I've been to one bead show locally. That was a small one, and was dangerous enough to the bottom line. However, the last Santa Monica Art Market was a revelation. The artists there are producing art jewelry I never would have imagined. Organic forms that play with light and color, and yet can be worn. Micro-macrame that incorporates wonderful stones. I can't say enough good things about what I saw at that show. It's not just stringing beads together anymore.

I think I finally know what I want to be when I grow up. And I'm so glad there are bead stores around to feed my new passion.

Tuesday, March 9, 2010

New Blog, New Season of Life

Starting a new blog is like moving into a new house. It takes a while to get all the furniture into the right places, the boxes unpacked, and the art on the walls.

So everything is a bit new, a bit unsettled. I need to get my domain, www.beadencounter.com, pointed to this blog so it's easy to find, and I need to do that before I start publicizing the blog. I need to get a graphic I own in place of the sample that I swiped off a photo site. I need to take a whole bunch of pictures of my beading and upload them, because that's really the interesting part, isn't it?

My day job is building databases. Lately it's also been as a publisher of my husband's book(s). Now, I'm making a little time for me. It will be a balancing act, as I need to make money, and as much as I've found I enjoy blogging, every bit of time spent writing is taken away from beading. And that's getting more and more important to me.

It's odd. I've been collecting beads for 25 years, literally. Long ago, I put together a few necklaces for family and friends. When I met my husband in 1995, I was wearing a necklace of malachite hearts I'd strung myself. In between, I would occasionally run across a string of beads at a flea market or other venue that made my heart go pitty-pat. But actually visit a bead store? It never occurred to me.

During that time, my art outlet was art quilting. I loved working with the colors of fabrics, the designing was exciting, and the assembly process was soothing. I loved putting that last stitch in a finished work. But life intervened. My new studio situation in California was less than ideal, my inspiration flagged, and then problems with my knees made it physically more difficult to do the work. I still collected fabrics, but will probably purge most of that soon.
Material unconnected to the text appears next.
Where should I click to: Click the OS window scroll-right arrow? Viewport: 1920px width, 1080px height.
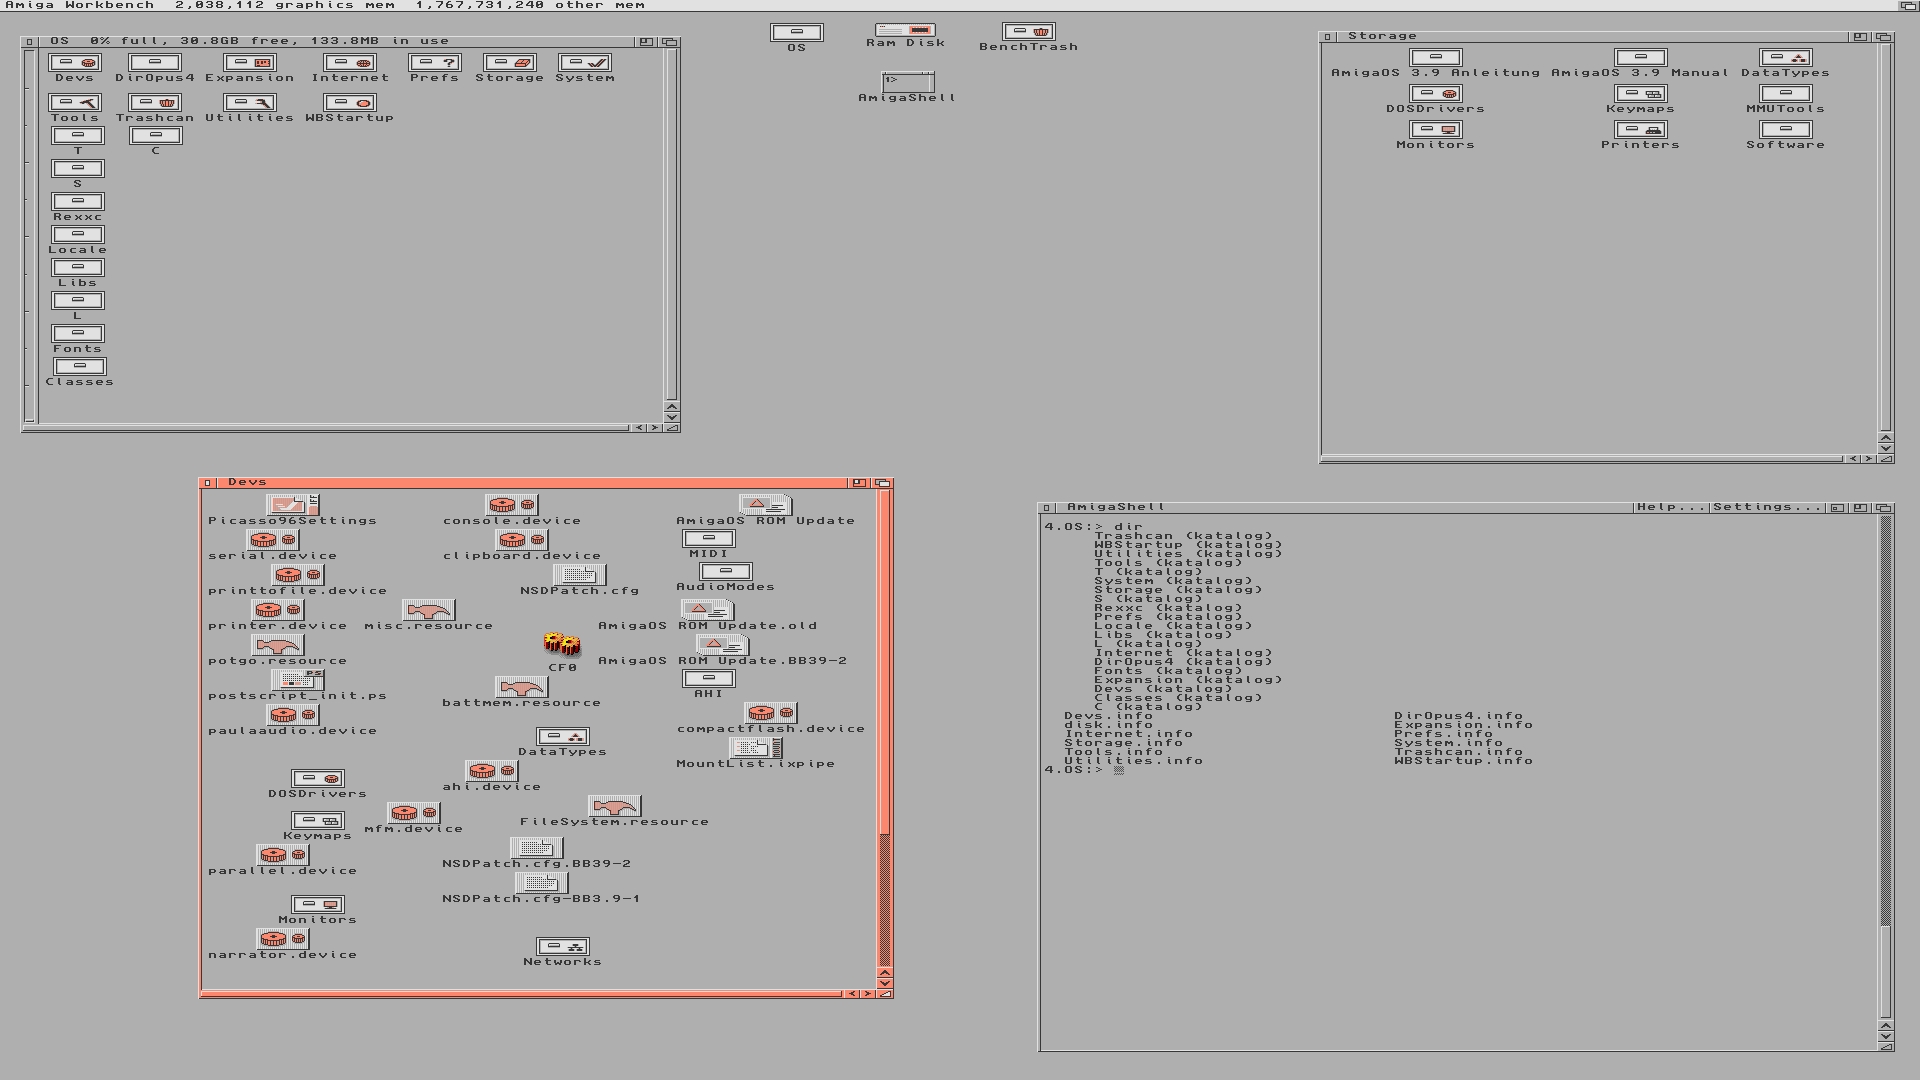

Anyone want to come to a massive quilter's yard sale? Really. Let me know. I'm going to sell thousands of yards by the pound.

I've had a brief fling with glass mosaic work. I love it, actually, and am currently working to get a glass studio set up in a room vacated by an adult daughter who moved out. My first three large pieces, though, through a tragic accident, went the way of all glass. They're currently being held together with sticky clear shelf liner, preserved only for the design. I cried. I'm still not done with this art form, though. The wonderful play of color and light led me directly back to....

Beading. It's small-scale, and so physically easier for me. The storage of materials is much less demanding. I find it absolutely astonishing how much value you can pack into a teeny bag at a bead store, don't you? A piece can be finished in less than an hour, or take weeks, depending on the technique and complexity. All of my art previously has fed into the designs and informed my color choices. I'm really liking the way my style is developing, and I can't wait to see what happens next.

So I'll be talking about all that here. There's so much to talk about. The wonderful bead stores I've found here in southern California, in Florida, in Arizona, and elsewhere. How I store and organize my beads. The software I'm developing to inventory my holdings and provide cost information for my finished pieces. The inspiration for my pieces, and the people I come into contact with in the process of developing my art, and the business of my art.

I'll be asking for input in the software development process, as there are many artists who are more expert than I am in making, pricing and selling their work, and I need that community to guide me.

I hope you'll come along with me, as I get the furniture arranged, all the corners tucked in, and the cookies in the oven, in this new BeadEnCounter of mine.